CHUNKING AND PHRASING AND THE DESIGN

OF HUMAN-COMPUTER DIALOGUES[1]

WIlliam Buxton

Computer Systems Research Institute

University of Toronto

Toronto, Ontario

Canada, M5S 1A4

(416)-978-6320

buxton.dgp.toronto.edu

INTRODUCTION

It is no secret that the user interface of most computer systems could be improved. Systems are often intimidating, prone to error, and require a high investment in effort before productive work can be undertaken. A desire to make systems easier to use is a good starting point, but we can't get very far without some theory of how to do so.

"Easier to use" is easy to say, but it suggests little about how to reduce errors and frustration and promote faster learning. In order to make some headway in this direction, we might best reformulate the problem as "How can we accelerate the process whereby novices begin to perform like experts?". Underlying this formulation is an assumption that there is a qualitative difference between how experts and novices achieve particular goals. This assumption is supported by much of the recent literature in problem solving and the acquisition of cognitive skills (e.g., Anderson, 1980).

Experts and novices differ in the coarseness of granularity with which they view the constituent elements of a particular problem or task. Novices are attentive to low-level details. For example, operational details such as finding a particular character on the keyboard or remembering the name of a command involve problem solving. The result is that valuable cognitive resources are diverted from the central problem at hand.

With experts, these low-level details can be performed automatically. Hence, the size of the chunks of the problem to which they are attentive are much larger. The skills that permit these tasks to be performed automatically, however, must be highly learned, usually through repetition ( Newell & Rosenbloom, 1980). The acquisition of skills, therefore, can be characterized by developing an ability to perform ever-larger chunks of a problem automatically.

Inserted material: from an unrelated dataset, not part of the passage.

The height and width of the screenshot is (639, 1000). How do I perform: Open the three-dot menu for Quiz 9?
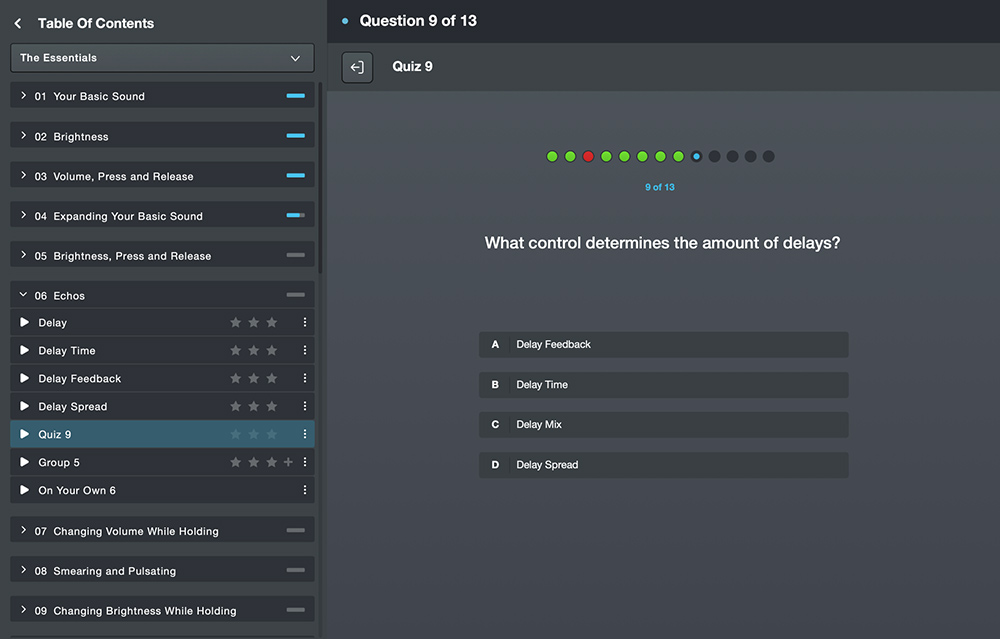coord(305,434)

We can now return to our reformulation of the problem at hand, "How can we accelerate the process whereby novices begin to perform like experts?". Our premise is that there should be as close a match as possible between the structure of how we think about problems and the language or representation that we use in solving them. In what follows we argue that this can be achieved by engineering the pragmatics of the human-computer dialogue (Buxton, 1983) to reinforce the chunking that we believe would used by an expert working in the domain. Another way of stating this is that the dialogue structure, especially the pragmatics, can be engineered so as to maximize compatibility (Fitts & Seeger, 1953; John, Rosenbloom & Newell, 1985) with the problem domain.

SYNTAX: TWO APPROACHES

The design of the syntax has a major effect on the quality of the user interface of an interactive system. It affects learnability, the frequency and nature of user errors, the retention of skills (as with non-regular users) and the speed of task performance. A major problem for users is the cognitive load imposed by remembering the tokens of a command and their order (see, for example, Barnard, Hammond, Mortan, Long & Clark, 1981).

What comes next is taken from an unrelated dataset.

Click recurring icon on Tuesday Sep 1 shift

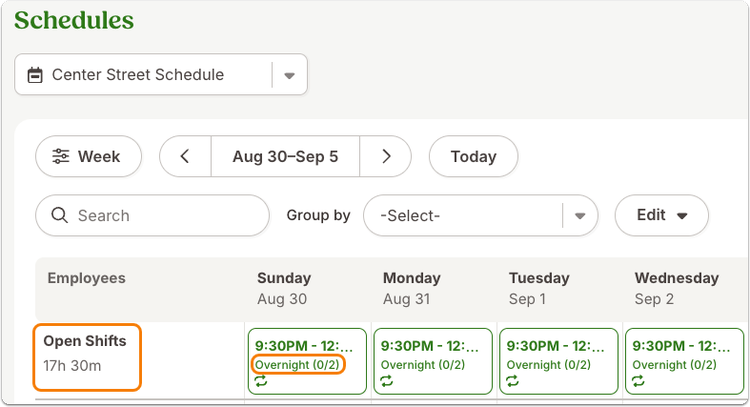pos(513,381)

One approach that designers have taken to avoid such problems is to limit the number of arguments to a command. The user interface of the Macintosh computer, for example, limits operators to having only one explicit argument. This causes problems, however, for operations such as move which require both a direct and indirect object. To get around this, applications such as MacWrite (Apple, 1984) replace the single command move with two lower-level commands cut and paste. While the new primitives have a simpler syntax, the user's mental model must be restructured to map the concept move onto these two new primitives. Rather than simplifying the user interface, therefore, it is possible that the single-operand-per-verb strategy simply redistributes the cognitive loading.

An alternative design strategy exists. If move, for example, is the primitive that most closely corresponds to the user's model, then the design problem is to use it while minimizing the burden of remembering the arguments and their ordering. Proof-reader's symbols offer one approach to doing so. An example is shown in Figure 1.

Click here for Picture

Figure 1: Proof-Reader's Symbol Specifying "Move."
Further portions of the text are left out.